Last week, Americans for Tax Reform released a full statement in opposition to HR 3. As we follow center-right organizations and they policy stances, we decided to repost this one for the good of our readers. Check out their reasons below for why they vehemently oppose the Democrat's drug pricing plan - HR 3.
On June 3rd, the ATR released a coalition letter signed by 71 organizations and activists urging members of Congress to oppose H.R. 3, the Lower Drug Costs Now Act.
This legislation imposes new taxes and government price controls on American medical innovation. It creates a 95 percent excise tax on manufacturers and imposes an international reference pricing scheme that directly imports foreign price controls into the U.S.
The letter outlines several ways in which this bill will harm American patients and degrade America’s world-leading role in medical innovation.
H.R. 3 would impose price controls from socialized medicine systems. Countries like Australia, the United Kingdom, and Canada would be able to dictate the terms of the American marketplace for medicines. Our patients and innovative research and development would pay the price.

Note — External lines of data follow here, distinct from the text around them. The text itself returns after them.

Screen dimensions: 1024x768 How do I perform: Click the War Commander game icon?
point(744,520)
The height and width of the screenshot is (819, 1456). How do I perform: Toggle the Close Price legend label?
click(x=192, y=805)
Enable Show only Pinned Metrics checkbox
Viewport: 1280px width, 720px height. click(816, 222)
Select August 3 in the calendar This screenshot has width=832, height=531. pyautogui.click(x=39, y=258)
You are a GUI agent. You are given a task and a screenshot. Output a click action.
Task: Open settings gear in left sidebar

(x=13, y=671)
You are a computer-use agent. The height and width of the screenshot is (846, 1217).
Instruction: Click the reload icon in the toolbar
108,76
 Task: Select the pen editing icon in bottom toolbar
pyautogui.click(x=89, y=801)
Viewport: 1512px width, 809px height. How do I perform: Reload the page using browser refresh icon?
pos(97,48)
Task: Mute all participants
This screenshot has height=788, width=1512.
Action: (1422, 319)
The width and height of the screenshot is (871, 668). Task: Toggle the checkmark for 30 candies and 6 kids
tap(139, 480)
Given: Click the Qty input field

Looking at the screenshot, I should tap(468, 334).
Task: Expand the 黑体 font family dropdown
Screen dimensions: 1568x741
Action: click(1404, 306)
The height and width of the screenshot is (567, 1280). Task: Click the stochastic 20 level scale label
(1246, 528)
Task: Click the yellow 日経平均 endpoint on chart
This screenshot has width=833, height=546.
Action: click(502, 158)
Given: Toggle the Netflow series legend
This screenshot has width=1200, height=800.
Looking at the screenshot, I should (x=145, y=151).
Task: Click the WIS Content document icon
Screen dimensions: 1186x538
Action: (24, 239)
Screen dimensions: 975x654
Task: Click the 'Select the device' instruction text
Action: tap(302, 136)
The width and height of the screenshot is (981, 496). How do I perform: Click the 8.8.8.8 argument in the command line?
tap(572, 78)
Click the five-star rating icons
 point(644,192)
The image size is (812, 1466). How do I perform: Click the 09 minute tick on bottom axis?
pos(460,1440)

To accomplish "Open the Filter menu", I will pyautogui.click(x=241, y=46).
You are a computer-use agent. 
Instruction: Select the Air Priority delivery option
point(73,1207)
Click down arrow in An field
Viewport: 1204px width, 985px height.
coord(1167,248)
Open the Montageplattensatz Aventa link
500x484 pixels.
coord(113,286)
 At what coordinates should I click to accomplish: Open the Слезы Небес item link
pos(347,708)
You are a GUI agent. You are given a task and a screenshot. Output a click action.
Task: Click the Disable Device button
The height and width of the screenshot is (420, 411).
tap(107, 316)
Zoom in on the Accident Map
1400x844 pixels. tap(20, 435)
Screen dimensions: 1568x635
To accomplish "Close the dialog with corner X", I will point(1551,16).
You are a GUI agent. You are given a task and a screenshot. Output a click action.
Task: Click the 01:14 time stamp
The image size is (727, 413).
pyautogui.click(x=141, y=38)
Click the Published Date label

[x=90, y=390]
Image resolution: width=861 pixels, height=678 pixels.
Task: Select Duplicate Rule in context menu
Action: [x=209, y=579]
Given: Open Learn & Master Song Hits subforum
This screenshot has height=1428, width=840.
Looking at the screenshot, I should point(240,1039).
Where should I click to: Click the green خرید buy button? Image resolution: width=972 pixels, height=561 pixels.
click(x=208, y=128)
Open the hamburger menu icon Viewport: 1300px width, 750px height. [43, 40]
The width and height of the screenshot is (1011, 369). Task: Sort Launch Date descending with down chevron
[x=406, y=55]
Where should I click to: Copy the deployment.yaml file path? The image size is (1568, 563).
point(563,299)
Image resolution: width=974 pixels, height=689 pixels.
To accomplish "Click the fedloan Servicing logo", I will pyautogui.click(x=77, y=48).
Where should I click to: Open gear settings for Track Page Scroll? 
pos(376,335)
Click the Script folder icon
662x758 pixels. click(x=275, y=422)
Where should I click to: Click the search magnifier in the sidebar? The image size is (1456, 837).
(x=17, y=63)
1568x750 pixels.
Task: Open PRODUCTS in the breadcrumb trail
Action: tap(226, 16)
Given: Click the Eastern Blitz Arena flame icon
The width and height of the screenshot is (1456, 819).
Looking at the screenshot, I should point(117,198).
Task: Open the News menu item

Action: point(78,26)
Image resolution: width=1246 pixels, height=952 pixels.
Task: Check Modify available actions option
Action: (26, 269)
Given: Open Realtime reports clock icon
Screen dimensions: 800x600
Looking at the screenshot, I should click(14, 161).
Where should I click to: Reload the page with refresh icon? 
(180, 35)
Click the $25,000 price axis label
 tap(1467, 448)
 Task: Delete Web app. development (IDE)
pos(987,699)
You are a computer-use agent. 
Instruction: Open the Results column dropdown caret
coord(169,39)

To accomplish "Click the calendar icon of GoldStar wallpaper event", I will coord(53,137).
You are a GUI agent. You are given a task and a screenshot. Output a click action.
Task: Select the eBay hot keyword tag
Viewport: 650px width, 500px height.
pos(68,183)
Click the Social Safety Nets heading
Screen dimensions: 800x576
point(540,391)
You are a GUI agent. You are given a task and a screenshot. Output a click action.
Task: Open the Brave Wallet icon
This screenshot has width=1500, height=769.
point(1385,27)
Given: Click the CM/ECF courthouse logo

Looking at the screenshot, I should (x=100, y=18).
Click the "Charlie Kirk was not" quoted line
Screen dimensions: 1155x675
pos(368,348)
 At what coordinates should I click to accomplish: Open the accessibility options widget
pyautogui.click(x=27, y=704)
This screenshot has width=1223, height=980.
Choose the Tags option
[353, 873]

H.R. 3 would weaponize the tax code and enact a discriminatory 95 percent excise tax on manufacturers. Under the legislation, pharmaceutical manufacturers that do not agree to foreign price controls would face a retroactive tax of up to 95 percent on the total sales of a drug (not net profits).
This means that a manufacturer selling a medicine for $100 will owe $95 in tax for every product sold with no allowance for the costs incurred. No deductions would be allowed, and it would be imposed on manufacturers in addition to federal and state income taxes they must pay.
This package of foreign price controls with a punitive excise tax on medicines will harm American patients by limiting access to new cures. Countries like Australia, the United Kingdom, and Canada often have to wait years before accessing the same treatments Americans get right away.
According to a study by the Galen Institute, patients in the U.S. had access to nearly 90 percent of new medical substances launched between 2011 and 2018. By contrast, other developed countries had a fraction of these new cures. Patients in the United Kingdom had 60 percent of new substances, Japan had 50 percent, Canada had 44 percent, and Spain had 14 percent. In many cases, Americans are able to buy less expensive generics before countries with socialized medicine can even access the underlying new medicines.
H.R. 3 will threaten high-paying manufacturing jobs across the country at a time when we are just emerging from the economic wreckage from the pandemic. According to a 2017 study by TEConomy Partners, pharmaceutical manufacturers invest $100 billion in the U.S. economy every year, directly supporting 800,000 jobs including jobs in every state. These jobs are high-paying – the average compensation is $126,000 – more than double the average wage in the U.S. When accounting for indirect and induced jobs, medical innovation supports more than four million jobs.
The need for free market policies that promote American medical innovation is clear now more than ever. Thanks to American ingenuity, some of the most effective vaccines in history have been developed to fight the Coronavirus pandemic, at the fastest rates ever. In fact, vaccines developed by Pfizer and Moderna are both over 90 percent effective– a groundbreaking improvement over the typical flu vaccine, for example, which is 40 to 60 percent effective.
Far-left politicians are committed to imposing socialist policies on the entire American healthcare system. Price controls on medicines are just the first step.